Я сделал это. Я остановил состав. Я не дал ему дойти до Кыштыма.
Радио в искореженной кабине ещё работало. Оно шипело, трещало, а потом снова запело. «Вокализ». Тихо, едва слышно. Я повернул голову и увидел, что из обломков дизеля, из разорванной грибницы, на меня смотрит лицо Сани. Его белые бельма были затянуты кровью и соляркой. Его рот открывался.
— Ты думал, что победил? — прошептал он. — Посмотри вокруг.
Я посмотрел. Из разбитых вагонов, из лопнувших брикетов, из растерзанной грибницы поднимался пух. Бесконечный белый пух. Он плыл над оврагом, над лесом, над рельсами. Он летел в сторону Кыштыма. Споры. Миллиарды спор.
— Мы уже там, — сказал Саня. — Мы везде. Ты просто разбил машину. А мы не в машине. Мы в воздухе. Мы в земле. Мы в тебе.
Я закрыл глаза. Плёнка затянула их полностью. Я больше не видел. Но я чувствовал, как мои руки прорастают корешками в землю. Как мои губы раскрываются и поют. Как я становлюсь частью того, что пытался уничтожить.
Теперь я лежу на дне оврага. Я не умер — я изменился. Мои корни тянутся вглубь, к грунтовым водам. Моя плоть сливается с останками состава. Мы стали одним — я, тепловоз, грибница, Саня, все. Мы ждём. Скоро сюда придут люди — спасатели, мародёры, военные. Они увидят обломки и захотят разобрать их. И тогда мы обнимем их. Мы станем новым поездом. Мы поедем дальше.
Я хочу, чтобы меня поняли. Я сделал всё, что мог. Я разогнал поезд до ста десяти и пустил его под откос. Я пожертвовал собой, чтобы спасти Кыштым. Но Кыштым уже не спасти. Ничего уже не спасти. Потому что пух летит. Потому что радио поёт. Потому что мы — везде.

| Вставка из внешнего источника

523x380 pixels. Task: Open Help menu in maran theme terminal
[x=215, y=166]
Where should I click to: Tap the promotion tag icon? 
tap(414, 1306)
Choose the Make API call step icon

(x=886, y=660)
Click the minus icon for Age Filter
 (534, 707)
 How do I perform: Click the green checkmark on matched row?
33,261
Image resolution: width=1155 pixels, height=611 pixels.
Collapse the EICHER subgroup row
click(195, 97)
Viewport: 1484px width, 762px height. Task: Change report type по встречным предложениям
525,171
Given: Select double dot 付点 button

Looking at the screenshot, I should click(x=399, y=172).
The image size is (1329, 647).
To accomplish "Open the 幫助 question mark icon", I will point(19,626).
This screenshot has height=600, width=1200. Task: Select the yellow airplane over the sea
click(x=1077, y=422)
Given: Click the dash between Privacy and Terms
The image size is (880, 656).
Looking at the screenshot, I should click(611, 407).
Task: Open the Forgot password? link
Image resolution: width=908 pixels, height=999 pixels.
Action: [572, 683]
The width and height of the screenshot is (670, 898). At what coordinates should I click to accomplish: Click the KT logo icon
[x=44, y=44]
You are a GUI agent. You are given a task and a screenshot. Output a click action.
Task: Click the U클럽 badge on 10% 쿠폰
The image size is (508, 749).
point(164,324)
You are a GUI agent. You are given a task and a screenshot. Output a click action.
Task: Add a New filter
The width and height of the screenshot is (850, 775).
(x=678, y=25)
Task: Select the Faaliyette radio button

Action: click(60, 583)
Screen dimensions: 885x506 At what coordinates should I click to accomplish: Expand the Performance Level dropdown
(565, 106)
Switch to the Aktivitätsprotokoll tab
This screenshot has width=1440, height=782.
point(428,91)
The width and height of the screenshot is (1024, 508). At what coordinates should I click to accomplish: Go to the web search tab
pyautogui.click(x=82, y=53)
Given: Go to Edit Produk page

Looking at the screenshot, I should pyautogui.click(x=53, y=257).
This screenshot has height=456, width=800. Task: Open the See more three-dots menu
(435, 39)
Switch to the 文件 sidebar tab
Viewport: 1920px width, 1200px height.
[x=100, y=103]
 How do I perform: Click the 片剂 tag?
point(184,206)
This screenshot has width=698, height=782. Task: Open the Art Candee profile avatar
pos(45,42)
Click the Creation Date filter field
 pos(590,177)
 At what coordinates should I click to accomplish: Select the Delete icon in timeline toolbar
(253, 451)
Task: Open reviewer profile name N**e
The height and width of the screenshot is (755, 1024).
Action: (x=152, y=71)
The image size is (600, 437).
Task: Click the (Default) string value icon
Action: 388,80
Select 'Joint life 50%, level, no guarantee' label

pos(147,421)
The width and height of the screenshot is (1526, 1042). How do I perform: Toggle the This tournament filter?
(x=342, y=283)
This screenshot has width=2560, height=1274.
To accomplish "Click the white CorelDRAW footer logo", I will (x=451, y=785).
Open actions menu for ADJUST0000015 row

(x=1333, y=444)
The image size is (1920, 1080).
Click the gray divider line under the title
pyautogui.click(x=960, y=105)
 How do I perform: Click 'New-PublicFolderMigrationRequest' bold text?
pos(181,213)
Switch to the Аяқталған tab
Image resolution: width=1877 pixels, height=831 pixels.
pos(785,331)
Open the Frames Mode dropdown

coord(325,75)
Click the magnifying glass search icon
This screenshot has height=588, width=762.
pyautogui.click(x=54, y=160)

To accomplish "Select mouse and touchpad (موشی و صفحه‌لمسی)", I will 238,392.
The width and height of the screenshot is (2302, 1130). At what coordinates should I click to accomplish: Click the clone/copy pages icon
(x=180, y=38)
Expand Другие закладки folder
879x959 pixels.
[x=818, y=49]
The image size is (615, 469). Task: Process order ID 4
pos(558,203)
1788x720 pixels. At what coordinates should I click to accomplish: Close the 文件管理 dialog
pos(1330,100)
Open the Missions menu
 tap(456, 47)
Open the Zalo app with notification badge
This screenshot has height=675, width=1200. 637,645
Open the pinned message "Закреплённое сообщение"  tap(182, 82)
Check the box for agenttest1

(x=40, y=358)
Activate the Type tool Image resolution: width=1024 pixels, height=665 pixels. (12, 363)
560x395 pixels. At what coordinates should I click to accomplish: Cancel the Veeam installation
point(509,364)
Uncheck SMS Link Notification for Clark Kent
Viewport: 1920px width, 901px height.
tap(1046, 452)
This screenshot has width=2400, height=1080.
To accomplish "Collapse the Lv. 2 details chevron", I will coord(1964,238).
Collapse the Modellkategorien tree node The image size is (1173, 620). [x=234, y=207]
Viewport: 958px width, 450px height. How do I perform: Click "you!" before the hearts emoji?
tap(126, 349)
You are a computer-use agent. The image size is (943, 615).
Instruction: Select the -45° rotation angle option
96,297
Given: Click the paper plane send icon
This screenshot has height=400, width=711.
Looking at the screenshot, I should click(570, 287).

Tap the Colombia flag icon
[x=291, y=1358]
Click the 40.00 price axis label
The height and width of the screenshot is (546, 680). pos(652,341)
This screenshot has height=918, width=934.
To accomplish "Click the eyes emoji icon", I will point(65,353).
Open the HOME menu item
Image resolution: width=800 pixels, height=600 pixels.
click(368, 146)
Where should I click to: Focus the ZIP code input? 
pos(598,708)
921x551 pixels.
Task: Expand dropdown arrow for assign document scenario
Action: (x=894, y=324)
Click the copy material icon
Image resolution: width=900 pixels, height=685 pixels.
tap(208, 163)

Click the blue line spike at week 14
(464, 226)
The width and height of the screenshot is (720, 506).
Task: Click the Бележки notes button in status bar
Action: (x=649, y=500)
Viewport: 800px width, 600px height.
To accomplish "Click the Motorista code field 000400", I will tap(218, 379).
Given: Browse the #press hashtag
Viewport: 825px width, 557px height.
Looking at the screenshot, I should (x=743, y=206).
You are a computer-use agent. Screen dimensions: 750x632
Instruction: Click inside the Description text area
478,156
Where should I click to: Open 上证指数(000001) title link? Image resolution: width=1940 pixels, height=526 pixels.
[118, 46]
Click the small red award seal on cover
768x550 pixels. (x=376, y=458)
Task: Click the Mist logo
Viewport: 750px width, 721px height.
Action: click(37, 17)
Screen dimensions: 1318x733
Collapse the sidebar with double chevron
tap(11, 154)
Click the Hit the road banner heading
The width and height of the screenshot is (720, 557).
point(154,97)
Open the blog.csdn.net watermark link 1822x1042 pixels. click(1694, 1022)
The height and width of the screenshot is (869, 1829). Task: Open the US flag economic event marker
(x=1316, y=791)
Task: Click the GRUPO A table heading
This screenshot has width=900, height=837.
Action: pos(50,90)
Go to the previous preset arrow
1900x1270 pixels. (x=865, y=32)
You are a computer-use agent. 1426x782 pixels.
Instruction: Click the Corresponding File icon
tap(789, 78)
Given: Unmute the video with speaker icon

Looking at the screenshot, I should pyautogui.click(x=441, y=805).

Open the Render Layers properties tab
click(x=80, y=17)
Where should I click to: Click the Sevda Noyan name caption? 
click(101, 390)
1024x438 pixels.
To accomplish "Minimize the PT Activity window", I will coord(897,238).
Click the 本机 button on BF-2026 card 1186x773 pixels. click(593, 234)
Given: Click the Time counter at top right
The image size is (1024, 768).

Не приближайтесь к обломкам. Просто закройте окна. Просто не слушайте радио. Просто не дышите. Хотя поздно. Всегда было поздно. С того самого дня, как они посадили тополя.
Я — Сергеич, машинист. Я выполнил свой долг. Я разбил поезд. Но я стал им. Я всегда был им. Мы всегда были одним.
Дышите. Это просто снег. Это просто пух.